▶ **FRAGMENT TEKSTU**:
/---

USS Phoenix
Logo
USS Phoenix forum / Star Trek / Najgorszy film i epizod?
 Strona:  ««  1  2  ...  4  5  6  7  8  ...  12  13  »» 
Autor Wiadomość
gaius
Użytkownik
#151 - Wysłana: 25 Mar 2007 19:50:02
Coś w tym jest... ach ten dynamizm ENTka, naukowe problemy Voya i efekty specjalne First Contact i Nemesis..!
Q__
Moderator
#152 - Wysłana: 25 Mar 2007 19:56:00 - Edytowany przez: Q__
gaius

ach ten dynamizm ENTka

Polecam ANDzię, tam jest jeszcze dynamiczniej. A i po mordach sie leją znacznie częściej (bo w Treku z tym w sumie słabo: Picard z bratem, Sisko nokautujacy Q, Chakotay - jednego podkomendnego).

naukowe problemy Voya

??? (Chyba, że chodzi o to, że scenarzysci mieli problemy z nauka.)
Jurgen
Moderator
#153 - Wysłana: 25 Mar 2007 21:46:32
bo w Treku z tym w sumie słabo: Picard z bratem, Sisko nokautujacy Q, Chakotay - jednego podkomendnego

Było tego znacznie więcej, choć fakt - ja obejrzałem zaledwie ze 3-4 odcinki AND i nazbierało się więcej bijatyk niż w jednym sezonie któregokolwiek z treków.
Q__
Moderator
#154 - Wysłana: 25 Mar 2007 21:56:58
Jurgen

Było tego znacznie więcej

Przypuszczam, że w TOSie, który znam słabo...

bejrzałem zaledwie ze 3-4 odcinki AND i nazbierało się więcej bijatyk niż w jednym sezonie któregokolwiek z treków

Gdyby nie obsadzili w roli głównej Herculesa moze by było normalniej...
Delta
Użytkownik
#155 - Wysłana: 26 Mar 2007 01:03:19
Q__
Gdyby nie obsadzili w roli głównej Herculesa moze by było normalniej...

To było jeszcze pół biedy (zresztą samą postać Hunt'a nawet polubiłem), gorzej, że "Herkules" zabrał się za współprodukcję Andromedy -czyli grał to co chciał a nie to co mu kazano. I w ten sposób powstał Herkules w kosmosie. Jedyny odcinek Andromedy który mi się naprawdę podobał to "The Lone and Level Sands", gdzie pokazany jest ziemski okręt badawczy "Bellerophon". Reszta była widowiskowa, ale brakowało dobrej fabuły i choć oglądałem chyba do czwartego sezonu, to niewiele z niej pamiętam. Kilka rzeczy mi się podobało, ale poza tym to dobry zabijacz czasu. A szkoda, bo pomysł na serial i efekty specjalne bardzo dobre.

\---

[Wpisy tekstu i położenia elementów]
/---

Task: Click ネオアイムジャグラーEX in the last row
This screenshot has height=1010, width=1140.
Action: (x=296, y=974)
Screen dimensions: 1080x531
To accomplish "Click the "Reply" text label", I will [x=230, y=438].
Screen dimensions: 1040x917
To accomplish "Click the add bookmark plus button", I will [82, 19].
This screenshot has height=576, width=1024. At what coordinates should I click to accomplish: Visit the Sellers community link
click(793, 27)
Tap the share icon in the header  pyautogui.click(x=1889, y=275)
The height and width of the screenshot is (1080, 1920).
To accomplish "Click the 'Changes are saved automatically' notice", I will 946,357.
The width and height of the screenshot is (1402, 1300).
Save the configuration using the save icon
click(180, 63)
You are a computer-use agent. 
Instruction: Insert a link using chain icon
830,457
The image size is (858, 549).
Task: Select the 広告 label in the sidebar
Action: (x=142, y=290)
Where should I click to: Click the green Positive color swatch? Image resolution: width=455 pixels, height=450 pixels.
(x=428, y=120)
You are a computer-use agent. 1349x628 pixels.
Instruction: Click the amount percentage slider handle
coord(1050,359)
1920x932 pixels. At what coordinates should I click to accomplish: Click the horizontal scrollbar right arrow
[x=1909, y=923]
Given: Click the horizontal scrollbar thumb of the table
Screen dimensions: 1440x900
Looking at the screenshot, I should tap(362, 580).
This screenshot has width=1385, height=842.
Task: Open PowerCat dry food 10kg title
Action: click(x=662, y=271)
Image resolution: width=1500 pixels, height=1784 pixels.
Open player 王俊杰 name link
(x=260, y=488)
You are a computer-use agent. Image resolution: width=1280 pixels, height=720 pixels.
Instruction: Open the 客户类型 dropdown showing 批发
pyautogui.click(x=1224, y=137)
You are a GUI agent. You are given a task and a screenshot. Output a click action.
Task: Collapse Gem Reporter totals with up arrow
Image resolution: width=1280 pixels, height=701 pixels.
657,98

\---

▶ **TWOJE ZADANIE**:
Odpowiedz krótko na trzy pytania dotyczące dyskusji na forum.
1. Który odcinek Andromedy jako jedyny naprawdę spodobał się użytkownikowi Delta?
2. Ile odcinków AND obejrzał według własnych słów Jurgen?
3. Którą serię Star Treka Q__ zna, jak pisze, słabo?

▶ **ODPOWIEDŹ PISEMNA**:
1. „The Lone and Level Sands”.
2. Około 3–4 odcinków.
3. TOS.